[Recorded information — start]

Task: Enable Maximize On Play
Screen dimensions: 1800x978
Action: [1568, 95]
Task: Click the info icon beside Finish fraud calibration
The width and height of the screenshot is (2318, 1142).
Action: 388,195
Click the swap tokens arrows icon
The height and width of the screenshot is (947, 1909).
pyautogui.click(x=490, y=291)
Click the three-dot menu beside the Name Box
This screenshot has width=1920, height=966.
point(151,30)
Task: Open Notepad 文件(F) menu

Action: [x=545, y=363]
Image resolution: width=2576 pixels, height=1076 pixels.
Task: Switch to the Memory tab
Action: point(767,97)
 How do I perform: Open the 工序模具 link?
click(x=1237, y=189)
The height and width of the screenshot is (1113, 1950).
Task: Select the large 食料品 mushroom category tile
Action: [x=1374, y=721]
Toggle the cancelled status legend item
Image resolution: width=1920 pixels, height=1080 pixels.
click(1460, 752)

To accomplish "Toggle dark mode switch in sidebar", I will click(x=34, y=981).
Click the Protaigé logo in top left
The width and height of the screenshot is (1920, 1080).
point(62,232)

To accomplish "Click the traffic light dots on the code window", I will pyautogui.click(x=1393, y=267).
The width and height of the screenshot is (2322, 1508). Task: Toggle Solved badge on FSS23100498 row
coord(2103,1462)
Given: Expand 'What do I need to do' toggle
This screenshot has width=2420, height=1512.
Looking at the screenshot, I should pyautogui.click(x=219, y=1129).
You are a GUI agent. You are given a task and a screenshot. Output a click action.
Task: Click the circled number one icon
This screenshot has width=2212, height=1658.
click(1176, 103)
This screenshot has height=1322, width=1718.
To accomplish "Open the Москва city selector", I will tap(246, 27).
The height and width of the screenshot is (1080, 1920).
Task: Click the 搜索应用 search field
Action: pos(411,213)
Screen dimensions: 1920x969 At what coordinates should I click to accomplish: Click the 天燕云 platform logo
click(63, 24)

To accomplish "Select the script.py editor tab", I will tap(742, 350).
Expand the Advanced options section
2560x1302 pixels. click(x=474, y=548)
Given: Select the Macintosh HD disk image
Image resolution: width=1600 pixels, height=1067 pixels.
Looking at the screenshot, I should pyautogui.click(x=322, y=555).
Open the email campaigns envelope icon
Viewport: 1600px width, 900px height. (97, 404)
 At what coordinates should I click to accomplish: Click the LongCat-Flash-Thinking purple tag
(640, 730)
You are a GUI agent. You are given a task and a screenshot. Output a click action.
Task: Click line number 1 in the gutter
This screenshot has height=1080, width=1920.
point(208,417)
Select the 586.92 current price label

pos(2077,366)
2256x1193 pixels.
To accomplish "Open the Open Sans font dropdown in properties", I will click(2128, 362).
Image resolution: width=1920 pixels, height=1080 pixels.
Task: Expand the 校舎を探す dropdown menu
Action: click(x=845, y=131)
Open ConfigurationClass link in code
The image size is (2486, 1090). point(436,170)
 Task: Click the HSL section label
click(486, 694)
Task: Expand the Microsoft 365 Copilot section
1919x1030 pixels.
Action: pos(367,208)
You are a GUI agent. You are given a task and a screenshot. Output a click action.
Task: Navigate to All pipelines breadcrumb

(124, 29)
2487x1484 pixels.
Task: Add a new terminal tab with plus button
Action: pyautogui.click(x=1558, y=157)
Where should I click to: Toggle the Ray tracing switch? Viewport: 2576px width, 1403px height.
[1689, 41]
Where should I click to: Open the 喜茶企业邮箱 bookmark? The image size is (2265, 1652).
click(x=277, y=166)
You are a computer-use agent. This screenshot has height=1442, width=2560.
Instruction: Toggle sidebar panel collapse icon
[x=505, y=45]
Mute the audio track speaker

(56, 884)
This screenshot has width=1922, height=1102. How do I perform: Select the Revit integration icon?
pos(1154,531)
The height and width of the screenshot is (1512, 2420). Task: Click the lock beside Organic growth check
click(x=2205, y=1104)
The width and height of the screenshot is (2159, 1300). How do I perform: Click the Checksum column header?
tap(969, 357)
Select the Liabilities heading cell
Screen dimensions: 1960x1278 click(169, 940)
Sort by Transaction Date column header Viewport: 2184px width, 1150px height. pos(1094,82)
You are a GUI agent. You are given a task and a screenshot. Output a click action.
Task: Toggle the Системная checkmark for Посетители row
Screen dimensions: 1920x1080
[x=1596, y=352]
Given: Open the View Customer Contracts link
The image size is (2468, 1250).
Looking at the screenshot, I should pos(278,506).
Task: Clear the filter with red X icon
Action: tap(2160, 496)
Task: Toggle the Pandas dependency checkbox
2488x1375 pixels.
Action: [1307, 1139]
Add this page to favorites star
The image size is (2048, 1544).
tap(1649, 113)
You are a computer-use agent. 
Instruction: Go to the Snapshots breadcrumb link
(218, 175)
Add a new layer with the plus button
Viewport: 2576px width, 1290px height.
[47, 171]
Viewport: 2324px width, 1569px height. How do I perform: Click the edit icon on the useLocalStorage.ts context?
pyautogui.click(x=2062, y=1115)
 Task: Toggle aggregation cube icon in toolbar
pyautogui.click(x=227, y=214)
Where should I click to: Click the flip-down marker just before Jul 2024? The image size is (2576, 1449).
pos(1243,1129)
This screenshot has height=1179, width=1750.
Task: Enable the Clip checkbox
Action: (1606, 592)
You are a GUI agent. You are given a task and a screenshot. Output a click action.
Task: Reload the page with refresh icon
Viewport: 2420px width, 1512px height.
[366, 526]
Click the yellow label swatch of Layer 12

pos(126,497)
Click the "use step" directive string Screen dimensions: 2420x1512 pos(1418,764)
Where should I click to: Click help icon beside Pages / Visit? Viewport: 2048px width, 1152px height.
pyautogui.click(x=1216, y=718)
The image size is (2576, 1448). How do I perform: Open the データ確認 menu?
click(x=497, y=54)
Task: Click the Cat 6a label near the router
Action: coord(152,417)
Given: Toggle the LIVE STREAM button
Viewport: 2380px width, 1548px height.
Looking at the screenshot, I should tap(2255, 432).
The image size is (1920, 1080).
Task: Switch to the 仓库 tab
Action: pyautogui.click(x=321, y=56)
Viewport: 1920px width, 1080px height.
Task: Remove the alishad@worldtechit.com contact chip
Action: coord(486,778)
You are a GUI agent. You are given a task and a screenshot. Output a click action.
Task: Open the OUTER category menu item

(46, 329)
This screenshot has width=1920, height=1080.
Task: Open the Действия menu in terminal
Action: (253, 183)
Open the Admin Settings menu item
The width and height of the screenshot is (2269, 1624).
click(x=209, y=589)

[Recorded information — finish]

__Assignment__: From the entries above, tally every line holding the string "number". Give only the count.

__Reply to the exercise__: 2